In this scripture you quoted:
"2Peter 3:9 The Lord is not slack concerning his promise, as some men count slackness; but is longsuffering to us-ward, not willing that any should perish, but that all should come to repentance."
What does the any refer too? If you take this passage in context, you will see that the author here is talking to believers, to the sheep. So put sheep after any, and you might see this passage differently. All scripture fits together, there are no contradictions in scripture. But we have to understand and interpret them right, which none of us will be able to do perfectly in this life, before we can see that they all fit together.
“All that the Father gives me will come to me, and I will not lose one.” John 6:37
Here's a few more scriptures to think about.
Proverbs 16:4
4The LORD works out everything for his own ends—
even the wicked for a day of disaster.
Proverbs 21:1
The king's heart is in the hand of the LORD; He directs it like a watercourse wherever He pleases.
Romans 9:17
17For the Scripture says to Pharaoh: “I raised you up for this very purpose, that I might display my power in you and that my name might be proclaimed in all the earth.”†
18Therefore God has mercy on whom he wants to have mercy, and he hardens whom he wants to harden.
19One of you will say to me: “Then why does God still blame us? For who resists his will?”
20But who are you, O man, to talk back to God? “Shall what is formed say to him who formed it, ‘Why did you make me like this?’”†
21Does not the potter have the right to make out of the same lump of clay some pottery for noble purposes and some for common use?
22What if God, choosing to show his wrath and make his power known, bore with great patience the objects of his wrath–prepared for destruction?

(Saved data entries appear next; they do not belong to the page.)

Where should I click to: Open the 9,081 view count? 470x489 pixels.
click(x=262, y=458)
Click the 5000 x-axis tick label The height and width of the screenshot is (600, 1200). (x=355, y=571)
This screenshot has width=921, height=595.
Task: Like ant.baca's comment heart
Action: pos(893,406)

23What if he did this to make the riches of his glory known to the objects of his mercy, whom he prepared in advance for glory–
Like I said these concepts are not easy to accept. But it still comes down to, if the scriptures say it, should we believe it? Lots of people would say, no, throw out the scriptures that don't sound good, that don't make God sound like a loving teady bear, or that make God sound like He has a little more control than we are comfortable with, or that make Him sound like he's unfair in anyway.
After much study, these scriptures are clear to me now. I can't deny them, and I have to trust that God knows what He is doing and always has. And now when I see unbelievers, hating God, wanting nothing to do with him, hating me, doing vile things, well I know but for the grace of God, there go I.